──────── TEXTABSCHNITT ────────
Hüttentour im Virgental: Tagesetappe 6
- manuelhoettges7
- 13. Nov. 2022
- 3 Min. Lesezeit
Aktualisiert: 13. Nov. 2022
Neue Prager Hütte über Innergschlöss nach Außergschlöss

Eigentlich wäre für heute die Besteigung vom Großvenediger geplant gewesen. Unser Bergführer hatte jedoch am Vortag entschieden, die Tour nicht stattfinden zu lassen, weil es die Witterungsverhältnisse in der Höhenlage einfach nicht zulassen. Und unser Blick am nächsten Morgen aus dem Fenster unseres Schlafraums in der Neuen Prager Hütte zeigt, dass die Wetterprognose stimmt. Es hat nachts etwas geschneit und wenn es auf knapp 2.800 Metern schneit, dürften die Verhältnisse knapp 900 Meter weiter oben nicht viel besser sein.
Weil wir eigentlich auf der anderen Seite des Großvenedigers wieder abgestiegen wären und dort noch einmal auf dem Defreggerhaus übernachtet hätten, verkürzt sich unsere Tour um einen Tag.
Wir steigen also heute schon ab.
Nach dem Frühstück sammeln wir unsere Klamotten aus dem Trockenraum, freuen uns über warme Schuhe und machen uns gemeinsam mit den anderen dreien, mit denen wir uns hier für die geplante Gipfeltour mit Bergführer verabredet hatten, an den Abstieg.

Die anderen legen ein ordentliches Tempo an den Tag, was uns bei den eher usseligen und vor allem rutschigen Verhältnissen etwas zu schnell ist. Wir bleiben zwar immer in Sichtweite, aber wir gehen unser Tempo. Etwas unterhalb der Alten Prager Hütte, die hier als begehbares Museum wiederaufbereitet wurde, geht der leichte Schnee in feinen Regen über und die Sicht wird besser. Von hier aus haben wir einen guten Blick auf die Gletscherzungen des Schlatenkees und stellen fest, dass die an einigen Stellen schon eingebrochen sind. Als wir ein Jahr zuvor, im Frühjahr 2018 hier waren, konnten man lediglich an einer Stelle eine kreisrunde Formation im Eis erkennen, die ein Jahr später schon deutlich eingesackt ist. Heute, im Jahr 2022, befindet sich an dieser Stelle ein kleiner See. Der Gletscher hat sich in den vergangenen Jahren deutlich zurückgezogen.

Gegen 11 Uhr, zwei Stunden, nachdem wir die Neue Prager Hütte verlassen haben, stehen wir das erste mal seit knapp 6 Tagen wieder auf dem Talboden. Zwar sind wir hier immer noch auf gut 1.700 Metern Höhe, aber wir sind wieder unten.
Wir verabschieden uns von zwei der drei, mit denen wir heute eigentlich die Gipfeltour gemacht hätten, die schon mal in ihrem Tempo vorgehen. Markus, den wir wie die anderen im Rahmen unserer Tourplanung für die Gipfelbesteigung gewinnen konnten, bleibt bei uns und wir gehen gemeinsam den Fahrweg weiter talabwärts in Richtung Innergschlöss.
──────── VORLIEGENDES MATERIAL ────────
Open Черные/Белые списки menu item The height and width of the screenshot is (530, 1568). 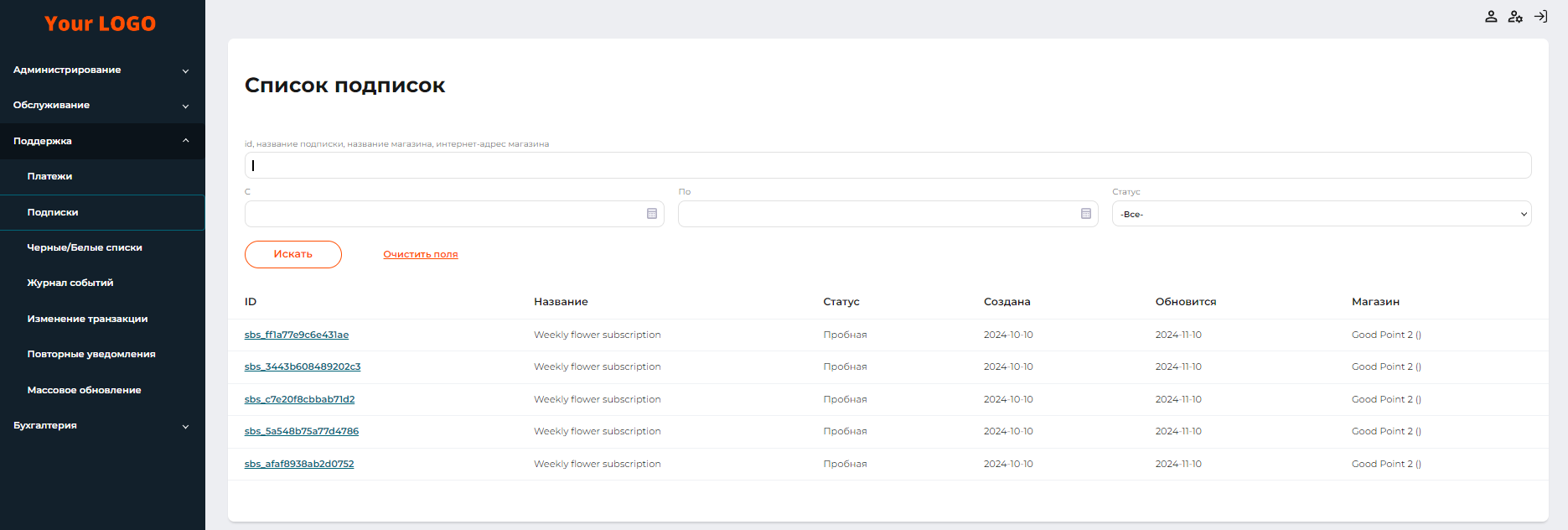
────────
(ARBEITSAUFTRÄGE):
1) Gib den Tourbericht beginnend mit „Wir verabschieden uns“ und weiter bis „in Richtung Innergschlöss.“ wieder und tausche dabei „Fahrweg“ gegen „Wanderweg“ aus.
2) Wie lange nach dem Aufbruch von der Neuen Prager Hütte standen die Wanderer laut Tourbericht wieder auf dem Talboden?
3) Schreib den Tourbericht über die Hüttentour im Virgental nach seinem letzten Satz weiter.

(ANTWORTEN):
1)
Wir verabschieden uns von zwei der drei, mit denen wir heute eigentlich die Gipfeltour gemacht hätten, die schon mal in ihrem Tempo vorgehen. Markus, den wir wie die anderen im Rahmen unserer Tourplanung für die Gipfelbesteigung gewinnen konnten, bleibt bei uns und wir gehen gemeinsam den Wanderweg weiter talabwärts in Richtung Innergschlöss.

2) Zwei Stunden später, gegen 11 Uhr.

3)
Hier machen wir kurz Rast und weil man sich ja sonst nichts gönnt, nehmen wir uns hier ein Taxi. Das heißt: eine Pferdekutsche, denn bis auf wenige Ausnahmen ist hier im hinteren Teil des Tals kein Autoverkehr erlaubt. So legen wir die letzten Kilometer bis Außergschlöss im schaukeligen Anhänger des Pferdetaxis zurück, nehmen erstmals wieder Kontakt zur Zivilisation auf und informieren alle darüber, dass wir wieder gut unten angekommen sind. Einen Tag zu früh, aber gesund und mit einem Rucksack voller Erinnerungen, an die wir uns gerne zurückerinnern.

Von Außergschlöss nehmen wir den Bus bis Matrei und müssen dort einmal umsteigen, um mit einem anderen Bus weiter nach Prägraten zu fahren. In Matrei verabschieden wir uns von Markus, mit dem wir trotz der kurzen gemeinsamen Zeit auch heute noch hin und wieder über Instagram Kontakt haben und rufen im Defreggerhaus an, dass wir nicht kommen werden.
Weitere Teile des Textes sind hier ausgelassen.